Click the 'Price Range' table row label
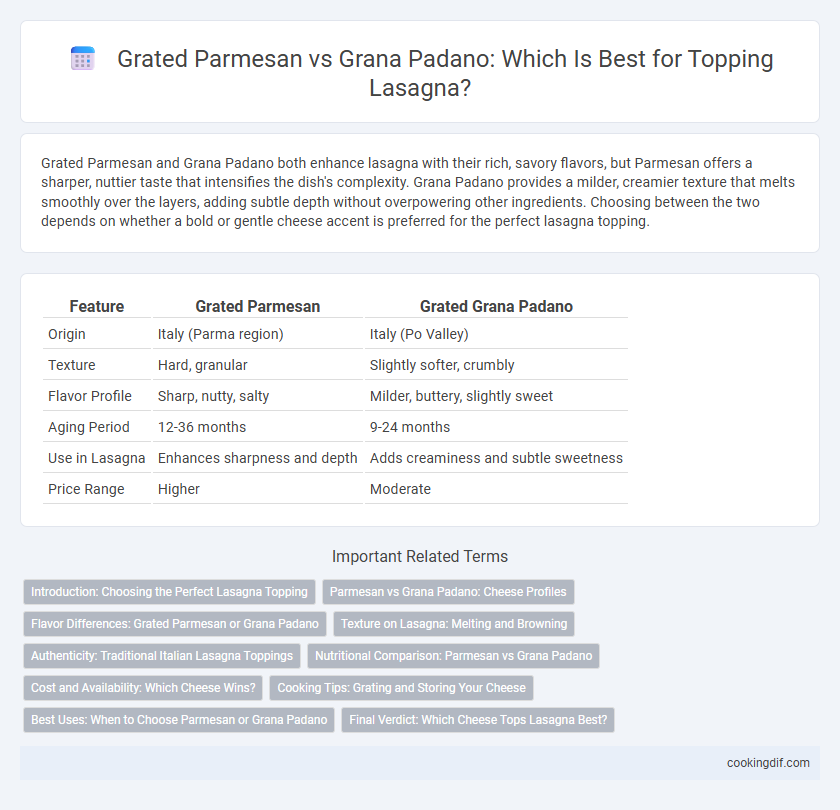 pyautogui.click(x=86, y=489)
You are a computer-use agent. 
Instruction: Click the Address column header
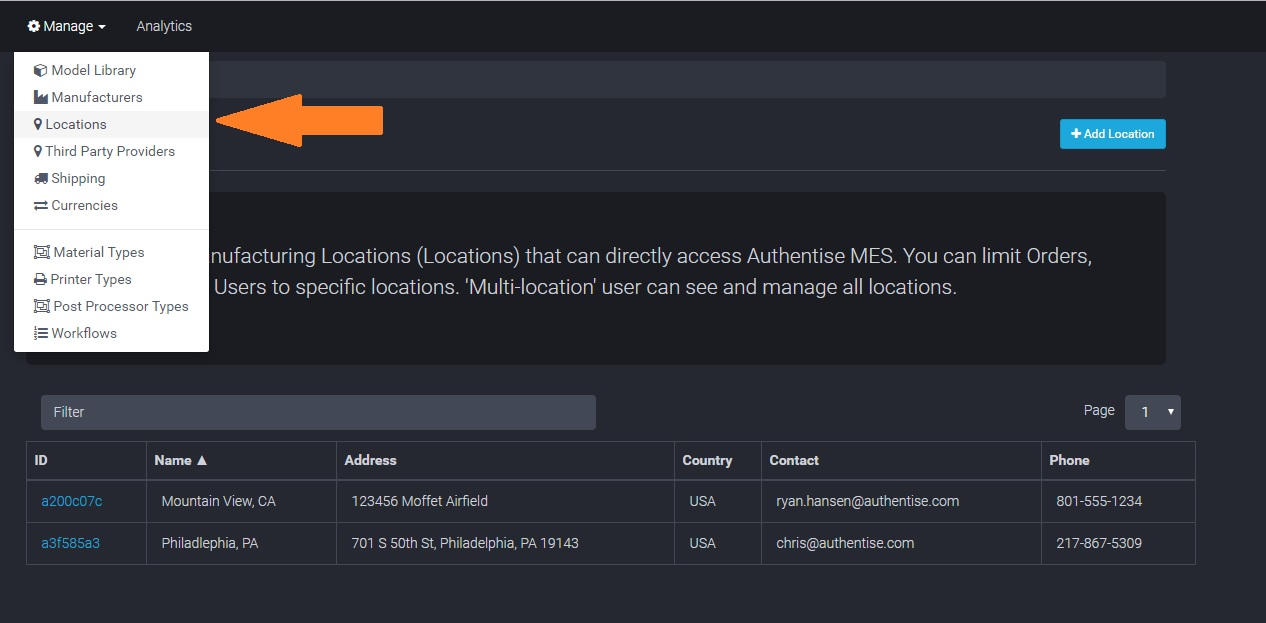click(x=370, y=460)
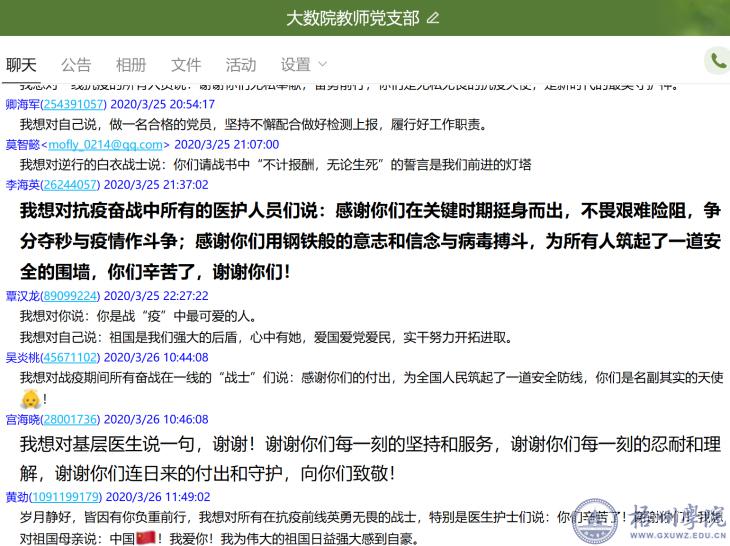This screenshot has height=546, width=730.
Task: Open sender profile link 26244057
Action: point(71,185)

◆ Goal:
Rewrite all the records above, swapping "column header" for "column heading" and keeping everything else unchanged. Leave the pictures out.

◆ Response:
Click the 'Price Range' table row label
 pyautogui.click(x=86, y=489)
You are a computer-use agent. 
Instruction: Click the Address column heading
click(x=370, y=460)
This screenshot has height=546, width=730.
Task: Open sender profile link 26244057
Action: point(71,185)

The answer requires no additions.